Ageing is associated with redistribution of fat around the body and saturation of visceral adipose depots. Likewise, the presence of excess fat in obesity or during ageing places extra stress on visceral depots, resulting in chronic inflammation and increased senescence. This process can contribute to the establishment of the metabolic syndrome and accelerated ageing. Dietary restriction (DR) is known to alleviate physiological signs of inflammation, ageing and senescence in various tissues including adipose tissue.
Our pilot study aimed to analyse senescence and inflammation parameters in mouse visceral fat tissue during ageing and by short term, late-onset dietary restriction as a nutritional intervention. Design, measurements: In this study we used visceral adipose tissue from mice between 5 and 30 months of age and analysed markers of senescence (adipocyte size, γH2A.X, p16, p21) and inflammation (e.g. IL-6, TNFα, IL-1β, macrophage infiltration) using immuno-staining, as well as qPCR for gene expression analysis. Fat tissues from 3 mice per group were analysed.
We found that the amount of γH2A.X foci as well as the expression of senescence and inflammation markers increased during ageing but decreased with short term DR. In contrast, the increase in amounts of single or aggregated macrophages in fat depots occurred only at higher ages.
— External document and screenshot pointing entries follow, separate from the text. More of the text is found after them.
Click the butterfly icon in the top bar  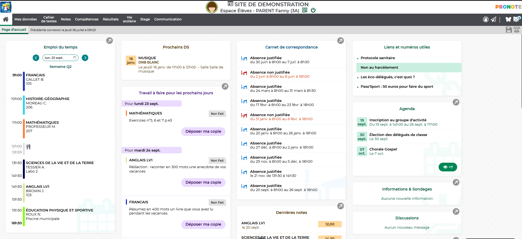pos(508,19)
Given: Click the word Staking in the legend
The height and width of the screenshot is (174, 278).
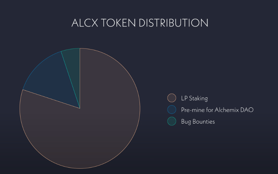Looking at the screenshot, I should tap(199, 98).
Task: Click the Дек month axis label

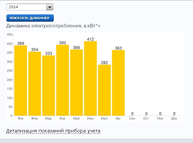Action: click(x=174, y=118)
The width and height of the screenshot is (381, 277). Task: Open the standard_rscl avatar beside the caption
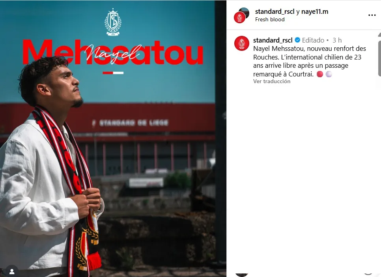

Surprisingly, we also found that adipocyte size as well as some senescence parameters decreased at very high age (30 months).
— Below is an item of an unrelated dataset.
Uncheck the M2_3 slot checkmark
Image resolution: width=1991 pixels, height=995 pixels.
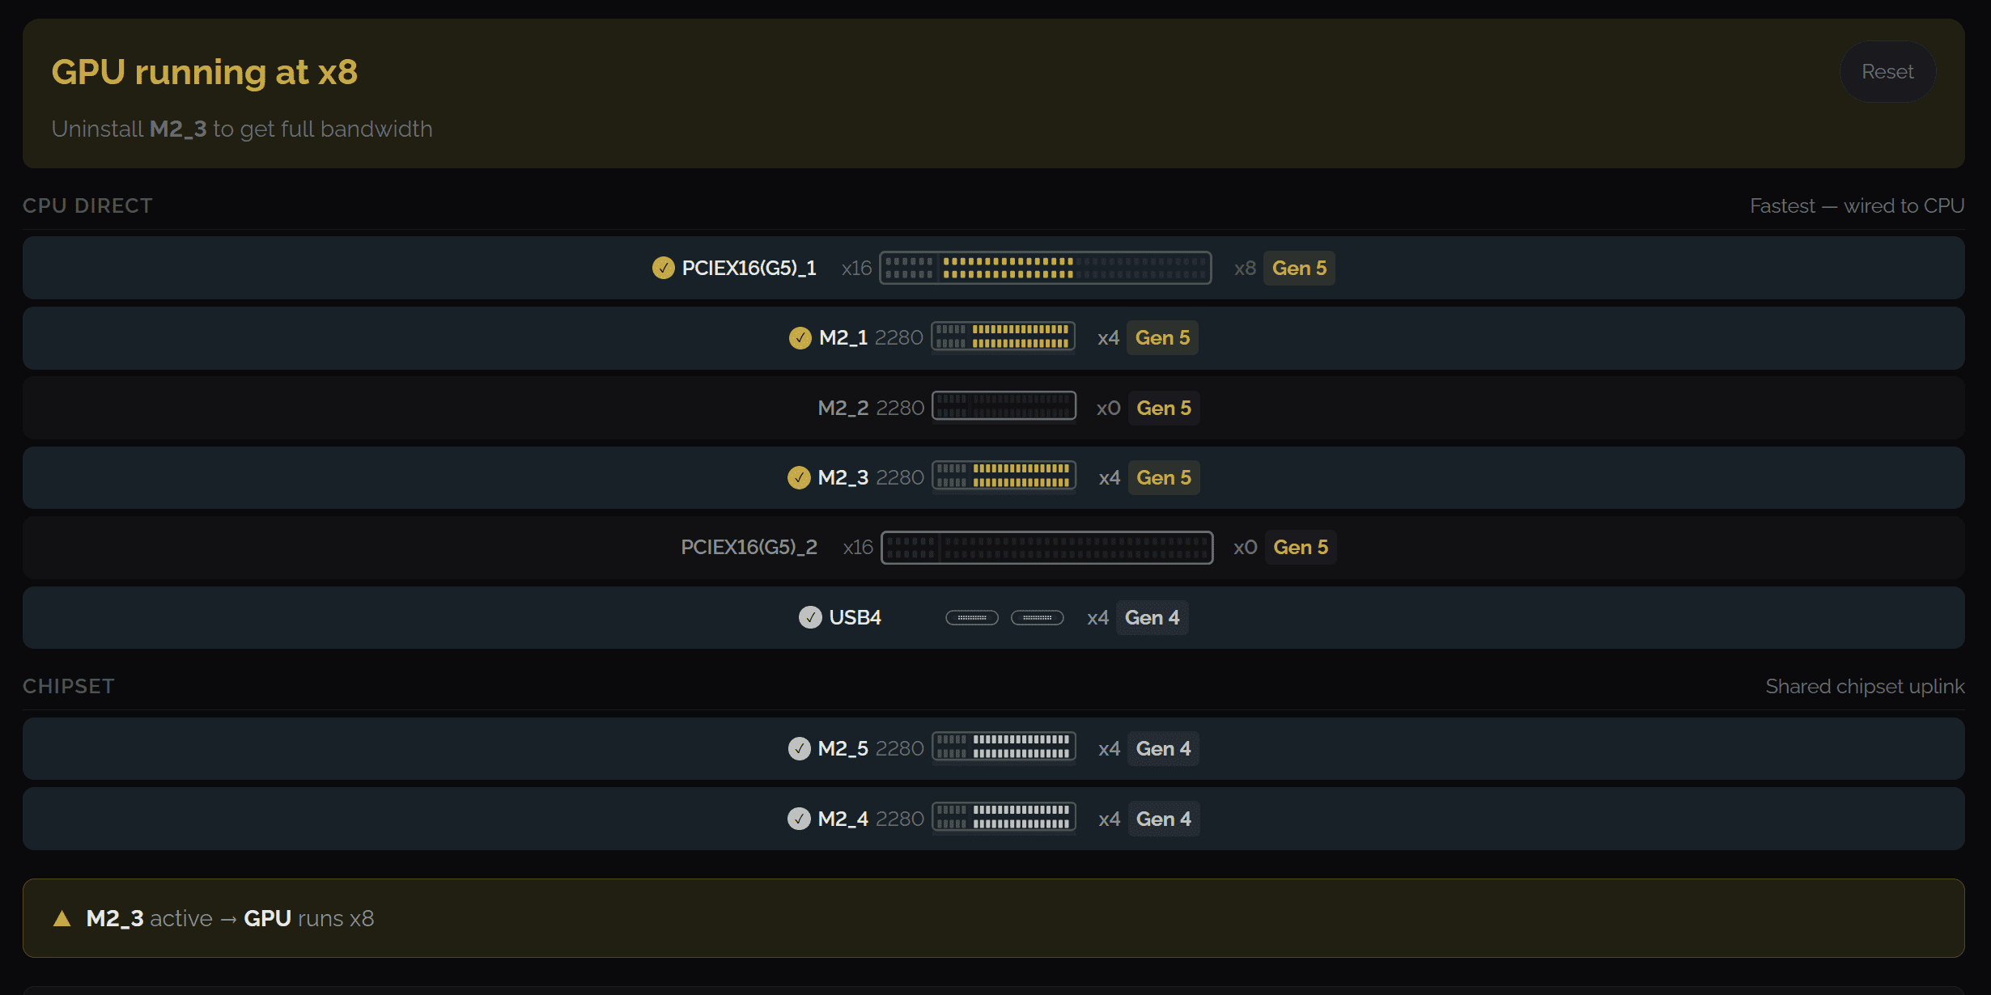pos(799,478)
Our results demonstrate increased senescence and inflammation during ageing in mouse visceral fat while DR was able to ameliorate several of these parameters as well as increased adipocyte size at 17.5 months of age. This highlights the health benefits of a decreased nutritional intake over a relatively short period of time at middle age.
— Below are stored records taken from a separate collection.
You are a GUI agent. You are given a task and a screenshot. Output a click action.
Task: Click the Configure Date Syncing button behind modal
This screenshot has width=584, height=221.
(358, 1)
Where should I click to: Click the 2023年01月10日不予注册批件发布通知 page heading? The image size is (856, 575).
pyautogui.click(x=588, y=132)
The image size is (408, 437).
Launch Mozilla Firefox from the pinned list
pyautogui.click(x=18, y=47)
衰老与身体脂肪的再分布以及内脏脂肪沉积的饱和有关。同样,肥胖或衰老时体内脂肪过多会给内脏脂肪沉积带来额外的压力,导致慢性炎症和衰老增加。这一过程可能导致代谢综合征和加速衰老的建立。饮食限制(DR)已知可减轻包括脂肪组织在内的各种组织的炎症、衰老和衰老迹象。
我们的初步研究旨在分析衰老和短期、晚期饮食限制(作为一种营养干预)对小鼠内脏脂肪组织衰老和炎症参数的影响。设计、测量:在这项研究中,我们使用了 5 至 30 个月大的小鼠的内脏脂肪组织,并使用免疫染色分析衰老(脂肪细胞大小、γH2A.X、p16、p21)和炎症标志物(如 IL-6、TNFα、IL-1β、巨噬细胞浸润),以及 qPCR 进行基因表达分析。每组 3 只小鼠的脂肪组织进行了分析。
我们发现,γH2A.X 焦点的数量以及衰老和炎症标志物的表达随着年龄的增长而增加,但随着短期 DR 的增加而减少。相反,脂肪组织中单个或聚集的巨噬细胞数量的增加仅在较高年龄时发生。令人惊讶的是,我们还发现脂肪细胞大小以及一些衰老参数在非常高的年龄(30 个月)时降低。
我们的结果表明,在小鼠内脏脂肪中,衰老过程中会出现更多的衰老和炎症,而 DR 能够改善其中的一些参数,以及在 17.5 个月时增加脂肪细胞的大小。这突出表明,在中年期间相对较短的时间内减少营养摄入具有健康益处。